> _Extracted information_:
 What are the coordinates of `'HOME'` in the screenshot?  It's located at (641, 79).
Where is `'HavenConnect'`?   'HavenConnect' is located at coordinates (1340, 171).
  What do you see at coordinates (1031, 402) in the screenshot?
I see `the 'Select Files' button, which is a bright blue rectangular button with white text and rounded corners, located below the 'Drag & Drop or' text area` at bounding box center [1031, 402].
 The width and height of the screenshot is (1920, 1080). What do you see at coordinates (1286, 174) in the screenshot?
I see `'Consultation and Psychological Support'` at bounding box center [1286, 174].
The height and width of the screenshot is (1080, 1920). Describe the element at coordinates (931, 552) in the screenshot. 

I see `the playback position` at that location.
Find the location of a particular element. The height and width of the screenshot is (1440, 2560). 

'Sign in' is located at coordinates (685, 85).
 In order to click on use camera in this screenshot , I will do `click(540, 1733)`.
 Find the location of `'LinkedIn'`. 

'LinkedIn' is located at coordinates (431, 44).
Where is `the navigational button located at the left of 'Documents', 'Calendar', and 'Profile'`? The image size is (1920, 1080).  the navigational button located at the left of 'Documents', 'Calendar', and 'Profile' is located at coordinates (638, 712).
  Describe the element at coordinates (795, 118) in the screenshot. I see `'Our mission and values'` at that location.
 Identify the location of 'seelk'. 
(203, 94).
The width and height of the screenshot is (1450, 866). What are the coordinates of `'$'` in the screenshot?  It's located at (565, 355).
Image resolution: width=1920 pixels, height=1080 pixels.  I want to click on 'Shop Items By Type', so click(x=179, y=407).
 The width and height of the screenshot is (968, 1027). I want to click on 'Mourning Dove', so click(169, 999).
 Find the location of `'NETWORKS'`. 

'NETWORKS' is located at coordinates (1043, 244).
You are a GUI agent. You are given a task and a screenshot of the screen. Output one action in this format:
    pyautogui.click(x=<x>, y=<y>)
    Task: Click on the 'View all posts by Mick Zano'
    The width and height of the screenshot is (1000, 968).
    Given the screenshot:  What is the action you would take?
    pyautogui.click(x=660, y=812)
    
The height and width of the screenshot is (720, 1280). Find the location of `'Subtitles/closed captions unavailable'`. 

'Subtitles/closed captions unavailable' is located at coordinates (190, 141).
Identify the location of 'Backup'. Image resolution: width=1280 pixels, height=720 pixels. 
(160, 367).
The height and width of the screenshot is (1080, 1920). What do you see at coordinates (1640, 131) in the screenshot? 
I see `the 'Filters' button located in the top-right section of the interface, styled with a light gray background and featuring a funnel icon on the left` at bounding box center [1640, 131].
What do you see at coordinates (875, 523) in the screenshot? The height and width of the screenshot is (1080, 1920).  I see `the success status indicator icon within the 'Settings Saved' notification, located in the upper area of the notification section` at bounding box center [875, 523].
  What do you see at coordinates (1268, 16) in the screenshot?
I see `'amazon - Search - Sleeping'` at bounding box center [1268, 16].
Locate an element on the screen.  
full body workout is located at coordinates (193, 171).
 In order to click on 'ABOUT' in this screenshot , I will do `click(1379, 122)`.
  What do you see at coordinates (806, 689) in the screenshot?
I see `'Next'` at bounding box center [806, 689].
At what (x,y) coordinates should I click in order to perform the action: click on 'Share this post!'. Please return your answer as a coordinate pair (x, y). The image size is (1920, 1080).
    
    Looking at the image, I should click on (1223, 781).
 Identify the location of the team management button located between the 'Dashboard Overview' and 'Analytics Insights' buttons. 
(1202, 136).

> _Instruction_: Reproduce the entries word for word, starting at the line containing "At what (x,y)" and continuing through the end of the entries.

> _Correct result_:
At what (x,y) coordinates should I click in order to perform the action: click on 'Share this post!'. Please return your answer as a coordinate pair (x, y). The image size is (1920, 1080).
    
    Looking at the image, I should click on (1223, 781).
 Identify the location of the team management button located between the 'Dashboard Overview' and 'Analytics Insights' buttons. 
(1202, 136).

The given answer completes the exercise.